I just leaved a 4 month relationship in September, with a HB that was from my IT course, and started sarging an HB8 soon after (My Inner Game was at the sky,wow), but i knew she had na relationship almost as long as mine. I had contact with her every day, and she Always showed IDIs and very few IDDs, although not easily mantaining eye contact and hardly accepting my Kino. She probably liked that guy a lot. I kept trying by a lot of time ( I knew i was wrong and i would probably never do that again, it was so childish), and someday i was just tired, and knowing i was doing a bad run in the long term, i just changed to direct game and said openly (In the Mode One style) that i liked her and i wanted something. She made it clear (3 times maybe) saying that she loved her BF, although i was a cool guy and she would easly consider to have something with me (A KC, or maybe a long term relationship).
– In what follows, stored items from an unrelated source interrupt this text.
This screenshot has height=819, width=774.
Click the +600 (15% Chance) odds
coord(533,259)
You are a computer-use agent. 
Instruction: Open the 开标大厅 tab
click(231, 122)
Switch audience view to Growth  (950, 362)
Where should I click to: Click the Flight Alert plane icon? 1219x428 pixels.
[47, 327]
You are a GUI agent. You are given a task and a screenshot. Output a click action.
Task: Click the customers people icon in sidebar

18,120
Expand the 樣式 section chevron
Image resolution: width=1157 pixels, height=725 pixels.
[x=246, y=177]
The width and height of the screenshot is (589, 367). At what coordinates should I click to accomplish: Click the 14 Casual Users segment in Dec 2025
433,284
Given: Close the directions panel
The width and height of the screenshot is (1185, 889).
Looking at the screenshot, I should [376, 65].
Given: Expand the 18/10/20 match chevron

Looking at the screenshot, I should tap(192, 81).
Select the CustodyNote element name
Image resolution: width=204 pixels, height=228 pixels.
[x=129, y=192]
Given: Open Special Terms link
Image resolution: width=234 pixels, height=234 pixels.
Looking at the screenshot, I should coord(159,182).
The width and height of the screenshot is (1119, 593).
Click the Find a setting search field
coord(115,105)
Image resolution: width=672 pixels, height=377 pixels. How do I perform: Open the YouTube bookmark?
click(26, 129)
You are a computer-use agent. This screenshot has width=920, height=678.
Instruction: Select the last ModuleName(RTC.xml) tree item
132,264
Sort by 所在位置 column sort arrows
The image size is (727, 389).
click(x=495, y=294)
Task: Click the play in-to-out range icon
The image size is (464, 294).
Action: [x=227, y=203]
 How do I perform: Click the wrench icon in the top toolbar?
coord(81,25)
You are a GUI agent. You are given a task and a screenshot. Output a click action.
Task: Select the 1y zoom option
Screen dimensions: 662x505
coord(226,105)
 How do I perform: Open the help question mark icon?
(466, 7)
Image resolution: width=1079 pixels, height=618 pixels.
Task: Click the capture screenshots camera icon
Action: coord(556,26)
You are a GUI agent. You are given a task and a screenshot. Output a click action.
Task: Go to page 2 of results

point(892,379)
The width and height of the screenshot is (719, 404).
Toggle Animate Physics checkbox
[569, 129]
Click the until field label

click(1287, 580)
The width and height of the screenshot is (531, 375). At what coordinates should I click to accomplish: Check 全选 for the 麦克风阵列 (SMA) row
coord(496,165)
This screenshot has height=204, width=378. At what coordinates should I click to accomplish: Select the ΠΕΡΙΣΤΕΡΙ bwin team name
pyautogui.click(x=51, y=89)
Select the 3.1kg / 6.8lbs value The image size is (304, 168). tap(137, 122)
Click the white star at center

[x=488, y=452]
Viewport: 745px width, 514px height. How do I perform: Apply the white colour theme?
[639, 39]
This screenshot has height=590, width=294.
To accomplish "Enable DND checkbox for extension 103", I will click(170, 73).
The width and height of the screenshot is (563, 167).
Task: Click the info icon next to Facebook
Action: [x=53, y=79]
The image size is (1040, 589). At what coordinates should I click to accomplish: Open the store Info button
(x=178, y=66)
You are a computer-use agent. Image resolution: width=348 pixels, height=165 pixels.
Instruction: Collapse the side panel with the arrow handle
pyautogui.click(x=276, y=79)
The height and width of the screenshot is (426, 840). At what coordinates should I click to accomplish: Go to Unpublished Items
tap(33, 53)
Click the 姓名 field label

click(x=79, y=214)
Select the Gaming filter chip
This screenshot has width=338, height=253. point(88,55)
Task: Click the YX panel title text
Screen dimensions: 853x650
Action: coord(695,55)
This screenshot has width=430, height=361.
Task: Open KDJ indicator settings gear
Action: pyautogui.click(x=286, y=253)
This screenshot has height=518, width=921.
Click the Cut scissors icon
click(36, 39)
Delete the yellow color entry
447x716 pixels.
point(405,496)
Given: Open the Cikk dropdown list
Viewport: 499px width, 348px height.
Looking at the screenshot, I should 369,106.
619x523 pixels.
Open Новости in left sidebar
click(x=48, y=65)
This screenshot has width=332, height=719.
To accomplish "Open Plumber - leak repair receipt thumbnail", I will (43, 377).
My routine was clear, Strong and honest, when she tried to drive me into the friendzone, i just cut her off (She is extremely confident and a lot egocentrical, thanks to many guys driving her up with silly AFC praising) and made clear that i didnt wanted to be a close friend.

Ok, but i just commited a Serious mistake soon after. I started again with kino, even knowing that she possibly felt disrespected with it. She sent an SMS to me at a Friday, saying that she didnt liked that and didnt wanted anything with me because she was satisfied with her BF (Another silly move, i think i was ove-confident in that time). Then she said she would never had anything beside friendship with me (i got shocked and totally out of my mind, as i coudnt understand what i had done so wrong). i called an ultimatum and said that if she had that concept, i would never try anything beside "just friends" EVER with her. Then she pulled back, and said that couldnt think about any other guy at the time. I said that it was ok.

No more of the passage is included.